Samuel Chell | Kenosha,, WI United States | 10/28/2006
(5 out of 5 stars)
"I never realized it at the time, but the Blakey "At the Cafe Bohemia" sessions have proven to be one of those life-long companionships that simply never grow old. They become a part of you, playing themselves out in your memory every day but constantly challenging you to return to them for a reality check. Are they really that good?
Possibly even better. The albums I once thought I preferred--the "Moanin'" album, the Blakeys with Clifford or Lee Morgan at Birdland, the original Horace Silver and the Jazz Messengers session--all sit proudly on my shelf, seminal sides that are practically iconic in their representation of a whole era and style of jazz. But they don't get played much.

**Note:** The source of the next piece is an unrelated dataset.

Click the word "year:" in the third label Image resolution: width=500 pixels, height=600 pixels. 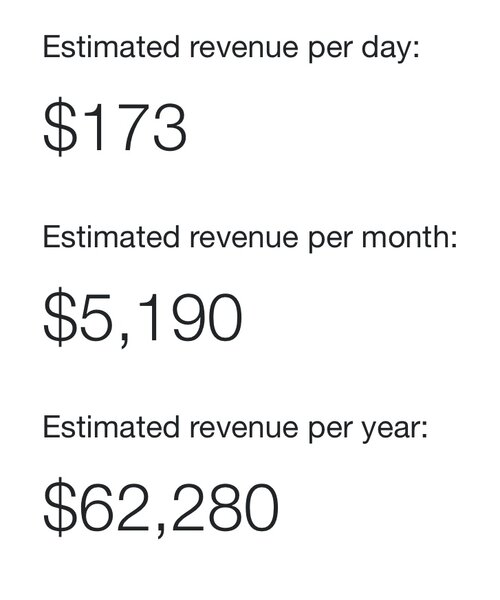(394, 430)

The Bohemia sessions, on the other hand, remain eternally hip because they never try to be. The genial hosting of Blakey ("Take your shoes off, folks, and make yourself comfortable. We're about to have a little cookin' session for Blue Note"); the ceaselessly fertile melodic imagination of Mobley, immediately responsive to each of Blakey's rhythmic cues and set-ups; the unadorned sound and pure substance of Kenny Dorham's trumpet with its disdain for anything played for flash or show (Blakey even bringing down his dynamics to accommodate his "uncrowned trumpet king") ; the superior strengths of Silver as a "side man" rather than an overly directive composer-leader forcing the groove; the time and sound of Watkins' bass, so integral with the ensemble as to be no more noticeable yet no less critical than your own heartbeat--it all adds up to a moment in time I'd even trade for the one I spent in Birdland one night when Coltrane was playing opposite the quartet of Terry Gibbs and Alice McCleod. Even the prospect of catching Bird or Lady Day live doesn't excite me as much as the opportunity to hear Hank Mobley playing alongside Kenny Dorham or Miles Davis. (Actually, I once did catch Hank live, but it was far too late.)
If this one goes out of print, we're in deep trouble."
The REST of the Bohemia date
Bomojaz | South Central PA, USA | 03/20/2005
(4 out of 5 stars)
"This is Volume 2 of the Messengers at the Cafe Bohemia on Nov. 23, 1955. It's just a tad below Volume 1 in quality, but there are plenty of things here to admire and enjoy. "Hank's symphony" is an up-tempo swinger written by Mobley, and "Sportin' crowd" is another Mobley tune, a blues that really cooks. "I waited for you" drags just a bit, but this is an important Blakey CD set (Volume 1 & 2) in the Messengers discography."
Billie Jean | Greece | 10/14/2008
(5 out of 5 stars)
"I was absolutely thrilled with the music, it is superb, very easy listening, takes you away, makes you dream!!"